Latihan 1 »
Tulis ulang bagian teks tentang Liwa yang dimulai dengan "Skip to main" dan berlanjut hingga "setiap denyut zaman.", dengan mengganti "ilalang" menjadi "rerumputan".
Latihan 2 »
Menurut teks tentang Liwa, berapa kekuatan gempa yang melanda kota itu pada 15 Februari 1994?

Kutipan Teks »
__________________________________________________
Skip to main content

Traveling: Liwa, Dingin tapi Hangat Terasa

-- Udo Z. Karzi
berdiri di ketinggian sekarajaya, aku menyaksikan awan-awan tersangkut di bukit-bukit. desir angin, gemericik air, dan desau ilalang membisikkan gelora cinta liwa kota berbunga ke telingaku. lembah-ngarai dan telaga ham tebiu semakin mendalamkan makna kehadiranmu dalam setiap denyut zaman.

INI petikan sajak panjang Udo Z. Karzi, "Bagaimana Mungkin Aku Lupa" tentang kota kelahirannya, Liwa. Sebuah kota kecil yang nyaris terlupakan dalam peta negeri yang hiruk-pikuk. Walaupun begitu, kota hujan karena terletak di dataran tinggi ini sempat menghebohkan karena dilanda gempa berkekuatan 6,6 pada skala Richter, 15 Februari 1994.
Dua belas tahun lalu, Liwa porak-poranda. Hampir semua bangunan permanen di Liwa rata dengan tanah. Tak kurang dari 196 jiwa dari beberapa desa dan kecamatan di Lampung Barat tewas. Jumlah yang terluka hampir mencapai 2.000 orang. Rata-rata mereka tewas dan terluka karena tertimpa reruntuhan bangunan. Jumlah penduduk yang kehilangan tempat tinggal hampir mencapai 75 ribu.
Sebuah monumen gempa terpancang di makam Ham Tebiu sebagai bahan ingatan.
Sebuah kenangan pahit tentang Liwa.
Tapi, setelah sekian tahun berlalu, perlahan masa berlalu. Kini, Liwa tetap berkembang menjadi sebuah wilayah yang aman, damai, dan tenteram. Apalagi dengan tanah yang subur mampu memberi kehidupan yang lebih bermakna.
Liwa terletak di jalan simpang yang menghubungkan tiga provinsi, yaitu Lampung sendiri, Bengkulu, dan Sumatera Selatan.
Liwa yang meliputi satu marga (marga Liwa) dan satu kecamatan (Kecamatan Balik Bukit) terdiri dari 11 (sebelas) pekon (kelurahan): Padangcahya, Way Mengaku, Pasar Liwa, Kubuperahu, Sebarus, Gunungsugih, Way Empulau Ulu, Watas, Padangdalom, Sukarame, dan Bahway.
Di pusat kota, berdiri megah Tugu Kayu Hagha yang menjadi legenda tentang asal-muasal suku Lampung yang kini menyebar ke seluruh pelosok provinsi lengkap dengan bahasa, aksara, dan budayanya.
Terletak di pegunungan dengan hawa yang sejuk dan panorama yang indah seluas sekitar 3.300 hektare, Liwa adalah eksotisme bagi para pencinta alam. Liwa (juga nama salah satu marga dari 84 marga di Lampung) mencakup beberapa pekon (desa) yang dikelilingi hijaunya bukit-bukit. Dari kejauhan, kebiruan Gunung Pesagi, gunung tertinggi di Lampung (2.262 m), menambah eloknya kota.
__________________________________________________
Kutipan Entri »

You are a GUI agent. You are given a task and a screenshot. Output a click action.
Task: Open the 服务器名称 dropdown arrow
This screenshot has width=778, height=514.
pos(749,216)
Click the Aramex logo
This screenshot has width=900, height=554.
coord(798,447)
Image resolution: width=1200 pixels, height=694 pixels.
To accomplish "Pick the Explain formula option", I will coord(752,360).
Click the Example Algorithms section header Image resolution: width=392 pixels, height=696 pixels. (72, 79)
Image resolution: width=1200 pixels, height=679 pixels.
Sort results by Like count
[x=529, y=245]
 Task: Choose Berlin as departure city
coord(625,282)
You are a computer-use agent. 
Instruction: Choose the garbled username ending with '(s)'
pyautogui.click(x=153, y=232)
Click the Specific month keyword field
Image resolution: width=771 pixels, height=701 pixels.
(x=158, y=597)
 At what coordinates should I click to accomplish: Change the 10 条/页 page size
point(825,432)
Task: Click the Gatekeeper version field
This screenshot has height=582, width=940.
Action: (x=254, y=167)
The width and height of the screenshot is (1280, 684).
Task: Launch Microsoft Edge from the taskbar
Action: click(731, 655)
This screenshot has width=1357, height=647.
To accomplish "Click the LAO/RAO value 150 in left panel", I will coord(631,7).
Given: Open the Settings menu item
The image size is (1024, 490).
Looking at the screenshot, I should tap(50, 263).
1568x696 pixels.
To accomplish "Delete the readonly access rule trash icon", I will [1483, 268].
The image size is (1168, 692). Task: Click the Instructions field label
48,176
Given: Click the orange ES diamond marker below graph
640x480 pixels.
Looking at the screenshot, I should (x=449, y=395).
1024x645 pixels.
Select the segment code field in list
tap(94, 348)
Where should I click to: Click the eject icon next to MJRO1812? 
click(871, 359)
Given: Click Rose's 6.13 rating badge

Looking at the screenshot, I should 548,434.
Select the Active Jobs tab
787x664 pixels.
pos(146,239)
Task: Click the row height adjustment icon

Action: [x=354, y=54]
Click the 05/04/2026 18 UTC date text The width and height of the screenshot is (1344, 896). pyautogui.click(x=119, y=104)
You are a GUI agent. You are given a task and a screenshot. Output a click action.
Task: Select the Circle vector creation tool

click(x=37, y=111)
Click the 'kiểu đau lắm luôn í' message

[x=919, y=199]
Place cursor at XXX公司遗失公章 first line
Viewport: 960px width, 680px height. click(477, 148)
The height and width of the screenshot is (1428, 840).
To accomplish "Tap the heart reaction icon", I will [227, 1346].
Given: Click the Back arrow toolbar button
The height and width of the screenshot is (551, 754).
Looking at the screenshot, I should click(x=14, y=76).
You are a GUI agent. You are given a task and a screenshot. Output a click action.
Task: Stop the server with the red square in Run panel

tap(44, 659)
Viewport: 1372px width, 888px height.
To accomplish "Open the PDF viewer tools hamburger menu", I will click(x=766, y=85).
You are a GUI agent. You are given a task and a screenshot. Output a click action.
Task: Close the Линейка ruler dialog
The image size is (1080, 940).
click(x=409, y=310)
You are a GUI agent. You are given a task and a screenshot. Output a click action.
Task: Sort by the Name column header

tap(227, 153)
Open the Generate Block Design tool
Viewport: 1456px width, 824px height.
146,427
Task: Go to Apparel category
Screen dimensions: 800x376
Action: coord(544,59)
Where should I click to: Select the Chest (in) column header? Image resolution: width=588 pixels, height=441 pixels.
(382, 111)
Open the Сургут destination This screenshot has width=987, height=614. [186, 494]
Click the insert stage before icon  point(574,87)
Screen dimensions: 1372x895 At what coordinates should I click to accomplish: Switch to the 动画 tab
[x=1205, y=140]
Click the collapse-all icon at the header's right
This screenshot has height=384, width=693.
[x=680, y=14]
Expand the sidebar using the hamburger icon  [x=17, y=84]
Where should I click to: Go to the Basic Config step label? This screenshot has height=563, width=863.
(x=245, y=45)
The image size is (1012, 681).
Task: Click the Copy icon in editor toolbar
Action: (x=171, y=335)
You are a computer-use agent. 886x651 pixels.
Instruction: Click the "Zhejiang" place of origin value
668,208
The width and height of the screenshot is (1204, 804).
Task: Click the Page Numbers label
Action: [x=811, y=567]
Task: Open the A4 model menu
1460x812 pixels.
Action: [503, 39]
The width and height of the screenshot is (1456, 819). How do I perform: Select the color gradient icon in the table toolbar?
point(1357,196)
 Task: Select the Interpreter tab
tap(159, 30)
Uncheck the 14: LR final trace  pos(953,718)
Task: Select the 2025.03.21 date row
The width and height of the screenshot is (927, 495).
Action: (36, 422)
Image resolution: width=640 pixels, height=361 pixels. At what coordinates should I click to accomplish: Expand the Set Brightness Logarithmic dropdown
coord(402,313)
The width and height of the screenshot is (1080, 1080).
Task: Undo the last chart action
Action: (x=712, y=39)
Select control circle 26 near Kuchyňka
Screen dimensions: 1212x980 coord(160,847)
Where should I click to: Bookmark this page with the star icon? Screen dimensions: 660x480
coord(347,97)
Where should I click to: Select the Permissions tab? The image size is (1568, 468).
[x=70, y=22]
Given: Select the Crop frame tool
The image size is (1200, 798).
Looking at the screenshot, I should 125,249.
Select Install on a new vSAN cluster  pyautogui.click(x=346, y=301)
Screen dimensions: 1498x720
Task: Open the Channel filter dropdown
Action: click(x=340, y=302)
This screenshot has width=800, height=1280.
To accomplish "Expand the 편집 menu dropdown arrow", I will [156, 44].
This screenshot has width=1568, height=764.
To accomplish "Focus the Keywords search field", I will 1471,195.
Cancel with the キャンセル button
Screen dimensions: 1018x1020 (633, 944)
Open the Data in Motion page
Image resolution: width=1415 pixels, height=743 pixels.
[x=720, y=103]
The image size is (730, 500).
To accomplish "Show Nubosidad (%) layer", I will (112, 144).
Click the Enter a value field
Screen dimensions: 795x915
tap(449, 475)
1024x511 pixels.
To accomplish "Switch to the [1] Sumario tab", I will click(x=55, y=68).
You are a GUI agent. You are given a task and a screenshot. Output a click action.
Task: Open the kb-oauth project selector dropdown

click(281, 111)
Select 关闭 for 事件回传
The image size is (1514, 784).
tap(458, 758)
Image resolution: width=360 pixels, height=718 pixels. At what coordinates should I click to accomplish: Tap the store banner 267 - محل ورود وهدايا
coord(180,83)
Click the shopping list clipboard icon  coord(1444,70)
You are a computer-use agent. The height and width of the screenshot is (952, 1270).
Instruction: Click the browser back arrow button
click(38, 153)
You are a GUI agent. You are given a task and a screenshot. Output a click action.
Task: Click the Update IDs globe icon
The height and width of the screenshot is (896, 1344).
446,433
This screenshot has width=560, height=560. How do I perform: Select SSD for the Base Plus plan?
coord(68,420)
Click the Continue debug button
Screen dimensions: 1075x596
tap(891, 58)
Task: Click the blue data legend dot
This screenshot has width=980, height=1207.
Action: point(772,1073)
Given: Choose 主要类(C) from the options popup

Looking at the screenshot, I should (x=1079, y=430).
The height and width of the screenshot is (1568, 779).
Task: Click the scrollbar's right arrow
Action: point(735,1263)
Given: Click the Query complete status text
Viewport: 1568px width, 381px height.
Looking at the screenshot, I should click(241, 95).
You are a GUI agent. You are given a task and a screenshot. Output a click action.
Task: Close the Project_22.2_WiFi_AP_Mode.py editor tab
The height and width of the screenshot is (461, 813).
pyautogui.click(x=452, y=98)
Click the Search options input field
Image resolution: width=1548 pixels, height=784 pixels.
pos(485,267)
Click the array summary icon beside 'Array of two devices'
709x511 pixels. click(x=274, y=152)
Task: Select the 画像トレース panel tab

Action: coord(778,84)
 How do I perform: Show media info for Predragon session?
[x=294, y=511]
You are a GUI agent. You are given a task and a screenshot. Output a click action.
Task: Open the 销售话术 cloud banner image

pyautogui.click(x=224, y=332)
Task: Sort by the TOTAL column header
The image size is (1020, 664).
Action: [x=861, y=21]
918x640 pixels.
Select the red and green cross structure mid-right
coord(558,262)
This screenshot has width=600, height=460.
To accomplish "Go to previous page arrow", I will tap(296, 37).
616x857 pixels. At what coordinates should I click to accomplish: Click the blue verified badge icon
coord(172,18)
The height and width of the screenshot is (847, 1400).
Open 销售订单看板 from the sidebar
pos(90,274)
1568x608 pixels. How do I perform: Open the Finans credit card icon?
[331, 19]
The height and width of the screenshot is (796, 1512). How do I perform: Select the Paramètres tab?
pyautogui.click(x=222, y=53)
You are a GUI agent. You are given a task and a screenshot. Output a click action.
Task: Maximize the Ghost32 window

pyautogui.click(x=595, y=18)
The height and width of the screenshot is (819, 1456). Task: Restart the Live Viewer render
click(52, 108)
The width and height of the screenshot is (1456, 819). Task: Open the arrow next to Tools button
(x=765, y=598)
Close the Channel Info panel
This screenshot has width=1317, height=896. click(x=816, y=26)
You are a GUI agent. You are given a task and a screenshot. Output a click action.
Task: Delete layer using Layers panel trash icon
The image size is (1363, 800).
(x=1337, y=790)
__________________________________________________
Jawaban Tugas 1 »
Skip to main content

Traveling: Liwa, Dingin tapi Hangat Terasa

-- Udo Z. Karzi
berdiri di ketinggian sekarajaya, aku menyaksikan awan-awan tersangkut di bukit-bukit. desir angin, gemericik air, dan desau rerumputan membisikkan gelora cinta liwa kota berbunga ke telingaku. lembah-ngarai dan telaga ham tebiu semakin mendalamkan makna kehadiranmu dalam setiap denyut zaman.

Jawaban Tugas 2 »
6,6 pada skala Richter.